Project description:RNA-mediated transcriptional silencing prevents deleterious effects of transposon activity and controls the expression of protein-coding genes. It involves long non-coding RNAs (lncRNAs)1, which in Arabidopsis thaliana are produced by a specialized RNA Polymerase V (Pol V)2. lncRNAs guide Argonaute-siRNA complexes to specific genomic loci and mediate the establishment of DNA methylation3,4. The mechanism by which lncRNAs affect chromatin structure and mRNA production remains mostly unknown. Here we identify the SWI/SNF nucleosome remodeling complex as a component of the RNA-mediated transcriptional silencing pathway. We found that SWI3, an essential subunit of the SWI/SNF complex, physically interacts with a lncRNA-binding IDN2 protein5,6. RNA-mediated DNA methylation and transcriptional silencing was compromised in the swi3 mutant.

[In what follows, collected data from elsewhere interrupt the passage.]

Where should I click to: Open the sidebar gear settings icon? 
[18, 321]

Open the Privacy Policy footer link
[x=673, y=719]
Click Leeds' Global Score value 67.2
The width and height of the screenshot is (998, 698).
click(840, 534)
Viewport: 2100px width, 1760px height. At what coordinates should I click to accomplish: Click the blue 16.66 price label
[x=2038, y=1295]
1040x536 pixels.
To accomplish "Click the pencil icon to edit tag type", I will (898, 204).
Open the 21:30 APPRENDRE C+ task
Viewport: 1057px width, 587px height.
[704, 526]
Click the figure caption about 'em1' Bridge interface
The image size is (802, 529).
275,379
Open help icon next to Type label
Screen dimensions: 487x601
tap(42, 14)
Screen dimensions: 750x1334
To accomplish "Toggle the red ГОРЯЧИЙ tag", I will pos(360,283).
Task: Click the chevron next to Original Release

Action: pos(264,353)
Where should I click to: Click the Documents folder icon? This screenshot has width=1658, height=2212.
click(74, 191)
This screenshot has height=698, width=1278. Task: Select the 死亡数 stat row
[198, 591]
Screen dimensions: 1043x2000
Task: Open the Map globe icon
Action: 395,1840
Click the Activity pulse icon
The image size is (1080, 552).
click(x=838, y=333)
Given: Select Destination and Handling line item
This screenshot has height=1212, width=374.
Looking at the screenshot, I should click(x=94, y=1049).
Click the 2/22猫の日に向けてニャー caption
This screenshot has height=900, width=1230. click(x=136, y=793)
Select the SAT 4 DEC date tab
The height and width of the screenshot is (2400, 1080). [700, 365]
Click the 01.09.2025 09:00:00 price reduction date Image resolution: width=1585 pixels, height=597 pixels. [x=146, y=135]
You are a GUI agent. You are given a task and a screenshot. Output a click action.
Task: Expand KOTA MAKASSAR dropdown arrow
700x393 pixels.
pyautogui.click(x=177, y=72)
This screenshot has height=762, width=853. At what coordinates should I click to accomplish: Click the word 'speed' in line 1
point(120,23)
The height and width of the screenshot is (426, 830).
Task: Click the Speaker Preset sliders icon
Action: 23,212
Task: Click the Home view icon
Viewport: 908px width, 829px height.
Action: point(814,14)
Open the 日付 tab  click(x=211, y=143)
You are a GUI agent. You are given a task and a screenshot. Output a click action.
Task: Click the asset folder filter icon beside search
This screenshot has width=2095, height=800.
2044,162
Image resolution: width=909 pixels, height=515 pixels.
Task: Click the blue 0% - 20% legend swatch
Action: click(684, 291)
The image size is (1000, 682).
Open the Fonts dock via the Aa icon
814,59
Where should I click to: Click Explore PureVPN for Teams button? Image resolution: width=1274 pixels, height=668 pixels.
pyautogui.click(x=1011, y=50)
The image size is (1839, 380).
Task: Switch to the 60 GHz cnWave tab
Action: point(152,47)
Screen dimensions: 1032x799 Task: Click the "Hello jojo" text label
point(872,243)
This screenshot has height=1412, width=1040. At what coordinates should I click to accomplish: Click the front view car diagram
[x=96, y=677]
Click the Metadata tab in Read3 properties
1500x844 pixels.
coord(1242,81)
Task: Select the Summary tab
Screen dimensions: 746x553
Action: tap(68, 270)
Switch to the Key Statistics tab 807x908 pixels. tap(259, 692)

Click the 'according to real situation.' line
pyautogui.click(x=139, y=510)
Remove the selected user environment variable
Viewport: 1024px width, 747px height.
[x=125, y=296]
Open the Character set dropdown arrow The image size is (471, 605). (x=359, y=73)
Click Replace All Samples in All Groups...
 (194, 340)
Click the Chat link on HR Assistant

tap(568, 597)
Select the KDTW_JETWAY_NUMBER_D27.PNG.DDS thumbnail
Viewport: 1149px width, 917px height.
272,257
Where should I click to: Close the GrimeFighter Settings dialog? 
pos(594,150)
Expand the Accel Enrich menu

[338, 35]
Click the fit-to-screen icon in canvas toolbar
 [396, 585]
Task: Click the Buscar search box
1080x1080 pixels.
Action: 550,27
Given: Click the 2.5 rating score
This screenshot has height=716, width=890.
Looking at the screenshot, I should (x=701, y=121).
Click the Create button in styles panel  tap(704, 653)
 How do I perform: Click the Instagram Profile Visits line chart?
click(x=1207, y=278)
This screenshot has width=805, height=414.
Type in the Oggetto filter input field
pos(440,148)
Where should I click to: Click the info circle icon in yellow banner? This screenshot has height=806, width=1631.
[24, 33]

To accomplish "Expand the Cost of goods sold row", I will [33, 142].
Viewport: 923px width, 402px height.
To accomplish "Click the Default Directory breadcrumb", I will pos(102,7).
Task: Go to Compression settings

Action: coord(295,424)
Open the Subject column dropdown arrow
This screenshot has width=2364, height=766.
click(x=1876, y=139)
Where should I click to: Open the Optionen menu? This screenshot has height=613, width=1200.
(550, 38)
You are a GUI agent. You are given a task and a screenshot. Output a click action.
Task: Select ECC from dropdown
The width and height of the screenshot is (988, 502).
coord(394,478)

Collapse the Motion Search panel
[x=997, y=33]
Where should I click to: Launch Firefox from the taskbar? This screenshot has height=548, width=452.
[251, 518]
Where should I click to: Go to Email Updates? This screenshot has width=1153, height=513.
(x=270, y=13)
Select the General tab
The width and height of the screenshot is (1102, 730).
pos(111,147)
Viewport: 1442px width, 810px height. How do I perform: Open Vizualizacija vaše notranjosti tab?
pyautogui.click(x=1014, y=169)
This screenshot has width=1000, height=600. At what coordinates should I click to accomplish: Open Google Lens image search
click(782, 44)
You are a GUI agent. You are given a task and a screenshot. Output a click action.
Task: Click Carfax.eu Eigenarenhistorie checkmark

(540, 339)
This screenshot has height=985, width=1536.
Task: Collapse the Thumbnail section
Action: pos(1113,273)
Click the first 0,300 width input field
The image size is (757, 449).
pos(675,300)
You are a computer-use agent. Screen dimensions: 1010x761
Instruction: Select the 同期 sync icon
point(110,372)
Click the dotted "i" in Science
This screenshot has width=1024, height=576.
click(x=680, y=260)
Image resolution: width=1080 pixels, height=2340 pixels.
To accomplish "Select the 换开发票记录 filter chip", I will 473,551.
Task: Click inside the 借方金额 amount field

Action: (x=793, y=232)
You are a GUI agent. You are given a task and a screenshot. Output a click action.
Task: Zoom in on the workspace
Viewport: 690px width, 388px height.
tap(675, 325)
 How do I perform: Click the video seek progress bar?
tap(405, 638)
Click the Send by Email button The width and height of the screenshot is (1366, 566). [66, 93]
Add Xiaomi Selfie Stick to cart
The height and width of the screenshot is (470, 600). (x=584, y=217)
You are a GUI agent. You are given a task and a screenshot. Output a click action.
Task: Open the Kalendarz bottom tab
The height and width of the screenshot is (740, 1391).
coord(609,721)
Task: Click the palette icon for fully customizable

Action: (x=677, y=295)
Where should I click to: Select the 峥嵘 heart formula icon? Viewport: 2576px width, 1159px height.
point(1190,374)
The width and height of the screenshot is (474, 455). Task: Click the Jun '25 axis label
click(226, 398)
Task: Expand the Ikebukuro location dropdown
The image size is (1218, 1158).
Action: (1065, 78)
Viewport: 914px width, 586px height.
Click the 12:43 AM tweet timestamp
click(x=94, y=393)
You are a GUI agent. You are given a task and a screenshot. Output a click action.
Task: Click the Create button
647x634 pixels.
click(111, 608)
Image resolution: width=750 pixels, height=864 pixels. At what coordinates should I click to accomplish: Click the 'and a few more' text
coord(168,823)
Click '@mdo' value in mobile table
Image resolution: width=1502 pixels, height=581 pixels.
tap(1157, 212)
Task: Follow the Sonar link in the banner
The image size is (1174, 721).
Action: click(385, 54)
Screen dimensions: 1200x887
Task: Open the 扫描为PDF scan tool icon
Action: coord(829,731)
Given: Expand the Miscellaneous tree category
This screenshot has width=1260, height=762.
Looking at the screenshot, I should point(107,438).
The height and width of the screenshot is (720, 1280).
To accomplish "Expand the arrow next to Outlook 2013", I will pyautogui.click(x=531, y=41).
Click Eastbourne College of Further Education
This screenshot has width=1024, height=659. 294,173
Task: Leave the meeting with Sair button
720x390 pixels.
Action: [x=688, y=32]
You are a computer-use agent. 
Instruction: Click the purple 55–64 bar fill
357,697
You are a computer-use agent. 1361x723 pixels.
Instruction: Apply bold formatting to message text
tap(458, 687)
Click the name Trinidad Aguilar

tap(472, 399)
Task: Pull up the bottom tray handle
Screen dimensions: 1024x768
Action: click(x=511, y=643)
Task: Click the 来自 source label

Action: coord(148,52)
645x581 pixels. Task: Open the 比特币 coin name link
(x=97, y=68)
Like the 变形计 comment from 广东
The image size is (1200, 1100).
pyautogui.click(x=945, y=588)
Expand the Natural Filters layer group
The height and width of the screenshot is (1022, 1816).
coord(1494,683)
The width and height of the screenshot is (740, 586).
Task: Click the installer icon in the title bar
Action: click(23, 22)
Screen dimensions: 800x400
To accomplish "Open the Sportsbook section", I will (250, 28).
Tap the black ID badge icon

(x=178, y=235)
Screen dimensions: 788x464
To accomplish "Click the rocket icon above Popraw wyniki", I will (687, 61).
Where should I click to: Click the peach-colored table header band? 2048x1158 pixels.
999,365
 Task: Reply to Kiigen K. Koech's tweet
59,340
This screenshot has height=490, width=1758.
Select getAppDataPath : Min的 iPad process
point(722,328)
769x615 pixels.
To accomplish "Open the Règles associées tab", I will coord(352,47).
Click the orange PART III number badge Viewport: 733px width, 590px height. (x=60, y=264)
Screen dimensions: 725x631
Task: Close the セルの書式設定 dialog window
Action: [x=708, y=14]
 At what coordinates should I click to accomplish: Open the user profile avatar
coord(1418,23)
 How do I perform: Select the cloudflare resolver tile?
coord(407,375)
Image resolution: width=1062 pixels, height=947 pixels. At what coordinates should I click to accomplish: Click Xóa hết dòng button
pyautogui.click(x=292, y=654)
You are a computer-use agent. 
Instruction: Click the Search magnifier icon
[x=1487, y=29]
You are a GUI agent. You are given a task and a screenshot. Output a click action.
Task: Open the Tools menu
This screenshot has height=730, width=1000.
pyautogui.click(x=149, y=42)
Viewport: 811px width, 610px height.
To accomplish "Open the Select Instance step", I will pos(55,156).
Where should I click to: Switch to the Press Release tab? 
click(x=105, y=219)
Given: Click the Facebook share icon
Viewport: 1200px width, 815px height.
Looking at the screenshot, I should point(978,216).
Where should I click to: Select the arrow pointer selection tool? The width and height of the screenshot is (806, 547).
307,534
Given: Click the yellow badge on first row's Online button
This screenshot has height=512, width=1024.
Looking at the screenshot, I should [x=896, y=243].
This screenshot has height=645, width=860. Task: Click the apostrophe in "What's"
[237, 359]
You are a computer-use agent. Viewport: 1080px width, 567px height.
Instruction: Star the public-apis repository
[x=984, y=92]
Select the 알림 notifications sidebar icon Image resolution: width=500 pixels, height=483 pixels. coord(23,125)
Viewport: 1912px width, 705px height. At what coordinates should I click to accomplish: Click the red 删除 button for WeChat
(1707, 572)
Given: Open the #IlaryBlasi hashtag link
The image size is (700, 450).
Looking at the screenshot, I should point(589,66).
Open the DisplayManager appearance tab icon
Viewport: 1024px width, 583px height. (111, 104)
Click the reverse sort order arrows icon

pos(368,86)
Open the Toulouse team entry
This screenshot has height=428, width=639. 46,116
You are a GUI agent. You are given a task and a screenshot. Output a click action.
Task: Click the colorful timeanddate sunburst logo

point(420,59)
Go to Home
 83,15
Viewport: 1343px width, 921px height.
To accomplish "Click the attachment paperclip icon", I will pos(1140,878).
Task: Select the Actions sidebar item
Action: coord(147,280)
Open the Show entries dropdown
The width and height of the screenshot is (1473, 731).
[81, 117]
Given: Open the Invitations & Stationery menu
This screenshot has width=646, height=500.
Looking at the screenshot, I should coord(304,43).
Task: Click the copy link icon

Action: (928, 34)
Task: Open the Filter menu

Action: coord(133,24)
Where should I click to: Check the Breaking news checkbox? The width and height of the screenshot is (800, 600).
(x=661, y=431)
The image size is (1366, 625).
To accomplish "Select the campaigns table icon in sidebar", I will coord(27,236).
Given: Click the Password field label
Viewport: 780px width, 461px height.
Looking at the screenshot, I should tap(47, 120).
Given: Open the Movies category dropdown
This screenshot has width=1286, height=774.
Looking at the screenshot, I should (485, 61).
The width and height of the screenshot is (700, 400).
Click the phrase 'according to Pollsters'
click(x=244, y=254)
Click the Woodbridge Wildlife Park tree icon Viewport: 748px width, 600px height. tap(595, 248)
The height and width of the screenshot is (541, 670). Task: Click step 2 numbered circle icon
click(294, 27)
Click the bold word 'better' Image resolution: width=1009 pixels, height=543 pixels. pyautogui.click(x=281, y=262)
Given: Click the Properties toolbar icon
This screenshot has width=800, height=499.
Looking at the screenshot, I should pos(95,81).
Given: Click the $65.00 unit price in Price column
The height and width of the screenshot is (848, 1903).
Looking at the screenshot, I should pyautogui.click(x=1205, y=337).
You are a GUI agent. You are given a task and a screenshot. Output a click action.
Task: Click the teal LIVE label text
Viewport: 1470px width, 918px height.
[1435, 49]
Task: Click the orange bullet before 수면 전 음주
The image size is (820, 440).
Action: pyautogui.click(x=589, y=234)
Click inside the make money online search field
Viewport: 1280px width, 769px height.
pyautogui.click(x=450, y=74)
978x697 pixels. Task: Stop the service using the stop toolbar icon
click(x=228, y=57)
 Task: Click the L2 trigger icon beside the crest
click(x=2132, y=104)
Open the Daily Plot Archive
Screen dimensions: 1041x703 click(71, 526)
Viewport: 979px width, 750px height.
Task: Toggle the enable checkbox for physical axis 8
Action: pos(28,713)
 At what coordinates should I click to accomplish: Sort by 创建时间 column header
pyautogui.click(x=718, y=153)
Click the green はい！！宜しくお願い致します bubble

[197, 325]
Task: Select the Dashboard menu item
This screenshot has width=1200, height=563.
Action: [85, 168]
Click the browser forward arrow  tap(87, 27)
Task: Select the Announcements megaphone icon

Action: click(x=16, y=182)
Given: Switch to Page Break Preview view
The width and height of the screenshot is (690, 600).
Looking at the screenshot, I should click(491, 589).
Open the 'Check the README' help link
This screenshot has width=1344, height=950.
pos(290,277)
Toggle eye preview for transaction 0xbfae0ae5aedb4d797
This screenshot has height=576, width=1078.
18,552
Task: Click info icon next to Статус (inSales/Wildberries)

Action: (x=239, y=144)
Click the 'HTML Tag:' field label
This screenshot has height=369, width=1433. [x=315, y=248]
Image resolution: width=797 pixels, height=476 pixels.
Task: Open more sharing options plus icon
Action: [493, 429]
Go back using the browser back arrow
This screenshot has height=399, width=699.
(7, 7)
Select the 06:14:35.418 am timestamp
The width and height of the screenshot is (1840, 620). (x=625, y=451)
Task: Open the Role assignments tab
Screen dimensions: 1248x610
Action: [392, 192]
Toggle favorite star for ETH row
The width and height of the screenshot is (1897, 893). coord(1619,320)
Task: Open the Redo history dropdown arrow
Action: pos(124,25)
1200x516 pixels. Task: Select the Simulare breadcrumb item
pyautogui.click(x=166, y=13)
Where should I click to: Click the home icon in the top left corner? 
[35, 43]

Moreover, targets of SWI/SNF significantly overlapped with genes controlled by Pol V, which shows that the physical interaction reflects a functional relationship. We further found that non-coding transcription by Pol V affects nucleosome positioning on silenced regions. We propose that lncRNAs mediate transcriptional silencing by guiding the SWI/SNF complex and establishing positioned nucleosomes on specific genomic loci. We further propose that guiding ATP-dependent chromatin remodeling complexes may be a more general function of lncRNAs. RNA-seq of 3 samples (Col-0, nrpe1 [a mutant defective in the largest subunit of Pol V and unable to produce lncRNA], swi3b, idn2) with 3 biological replicates.